Read counts were normalized using DESeq2 software80. Transcripts with normalized counts less than 5 were removed and this resulted in a dataset of less than 20,000 transcripts. To capture small set of “principal components” that reflect a large proportion of the variance in the original data, PCA was performed using regularized log-transformed data. The proportion of the variance captured by each of the principal components was determined. Weighted gene co-expression network analysis was conducted to identify modules (or sets) of transcripts that are co-expressed. Comparison of gene expression levels between the different sample groups was also obtained using DESeq2. P values and log2 fold changes were calculated using the Wald test. Genes with an adjusted P value (Padj) of < 0.05 were considered to be DEG. The Kyoto Encyclopedia of Genes and Genomes aka KEGG (Kanehisa Laboratories, Kyoto, Japan) pathway analysis (Pathview Web) was used for pathway-based data integration and visualization59.
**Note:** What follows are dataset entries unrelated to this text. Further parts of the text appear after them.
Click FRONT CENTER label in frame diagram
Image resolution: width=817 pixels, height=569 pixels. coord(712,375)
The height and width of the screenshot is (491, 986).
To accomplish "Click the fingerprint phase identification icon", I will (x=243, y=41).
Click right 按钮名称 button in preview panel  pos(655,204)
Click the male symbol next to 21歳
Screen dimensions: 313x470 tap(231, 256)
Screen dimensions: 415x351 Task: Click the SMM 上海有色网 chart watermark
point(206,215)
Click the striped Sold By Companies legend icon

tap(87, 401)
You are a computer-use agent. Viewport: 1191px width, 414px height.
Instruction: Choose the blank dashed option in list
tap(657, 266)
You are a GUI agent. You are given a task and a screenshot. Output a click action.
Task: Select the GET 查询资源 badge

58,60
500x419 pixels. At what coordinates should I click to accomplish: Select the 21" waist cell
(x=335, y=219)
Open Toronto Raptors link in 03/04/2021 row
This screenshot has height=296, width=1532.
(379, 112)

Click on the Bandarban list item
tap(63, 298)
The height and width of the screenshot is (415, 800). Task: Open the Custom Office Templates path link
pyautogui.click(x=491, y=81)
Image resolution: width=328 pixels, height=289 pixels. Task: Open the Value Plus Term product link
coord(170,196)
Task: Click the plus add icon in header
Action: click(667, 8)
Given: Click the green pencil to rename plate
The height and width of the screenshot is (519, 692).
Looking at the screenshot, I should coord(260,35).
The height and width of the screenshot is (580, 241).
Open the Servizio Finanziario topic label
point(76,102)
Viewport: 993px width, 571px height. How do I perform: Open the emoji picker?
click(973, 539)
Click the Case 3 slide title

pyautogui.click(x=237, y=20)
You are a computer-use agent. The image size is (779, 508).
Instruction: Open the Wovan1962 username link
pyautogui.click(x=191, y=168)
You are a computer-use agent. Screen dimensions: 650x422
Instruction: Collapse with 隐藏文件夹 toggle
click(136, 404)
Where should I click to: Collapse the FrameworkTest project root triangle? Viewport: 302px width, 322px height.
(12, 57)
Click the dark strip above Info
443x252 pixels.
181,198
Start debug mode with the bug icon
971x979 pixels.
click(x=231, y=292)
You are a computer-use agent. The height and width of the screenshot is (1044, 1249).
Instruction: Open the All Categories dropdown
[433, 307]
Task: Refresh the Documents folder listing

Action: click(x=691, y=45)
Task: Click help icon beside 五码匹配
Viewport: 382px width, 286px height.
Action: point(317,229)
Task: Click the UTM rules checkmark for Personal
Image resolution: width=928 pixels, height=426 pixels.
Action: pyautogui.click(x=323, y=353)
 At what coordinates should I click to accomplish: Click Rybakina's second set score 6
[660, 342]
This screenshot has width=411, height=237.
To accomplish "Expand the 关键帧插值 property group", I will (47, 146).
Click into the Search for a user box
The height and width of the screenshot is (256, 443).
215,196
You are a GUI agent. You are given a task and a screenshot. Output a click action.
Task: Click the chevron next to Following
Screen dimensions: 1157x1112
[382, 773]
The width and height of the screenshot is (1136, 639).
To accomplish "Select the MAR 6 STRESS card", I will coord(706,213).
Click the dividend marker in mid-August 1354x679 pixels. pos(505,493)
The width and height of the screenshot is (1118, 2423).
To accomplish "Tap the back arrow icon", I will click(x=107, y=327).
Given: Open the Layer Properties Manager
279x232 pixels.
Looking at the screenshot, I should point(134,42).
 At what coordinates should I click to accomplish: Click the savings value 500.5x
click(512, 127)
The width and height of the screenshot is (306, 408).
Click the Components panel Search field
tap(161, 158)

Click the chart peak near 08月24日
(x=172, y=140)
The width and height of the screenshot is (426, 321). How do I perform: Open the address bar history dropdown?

Quantitative real-time PCR.

Eyes were removed, then retinas were dissected and frozen in liquid nitrogen. RNA was extracted following the RNeasy Mini Kit (Qiagen, Cat# 74004). Sample RNA concentrations and purity were measured using the Thermo Scientific NanoDrop 8000 UV-Vis Spectrophotometer. To validate the expression patterns revealed by RNAseq, the expression of a selected set of genes was measured using quantitative RT- PCR. For reverse transcription, RNA (800 ng) was converted to cDNA using Advantage® RT-for-PCR Kit (Takara, Cat# 639506) protocol. Expression of selected DEGs was determined using qRT-PCR. Master mix of primers specific to DEGs were obtained from Integrated DNA Technologies. Gapdh-specific primers were used to account for variations in baseline RNA levels between samples. RT-qPCR was performed using TaqMan Fast Advanced Master Mix (Applied Biosystems, Vilnius, Lithuania, Cat# 4444554). Gene expression was calculated using the 2−ΔΔCT method.

Statistical analysis

Data were presented as the mean ± SEM. Groups were compared using an unpaired two-tailed student’s t-test. For multiple group analyses, statistical significance was determined using either the Mann–Whitney U test, one-way ANOVA, or ANOVA of repeated measures followed by Tukey’s honest significant difference test as indicated in each figure legend. The GraphPad Prism 5.0 (GraphPad Software, Inc., La Jolla, CA, USA) was used.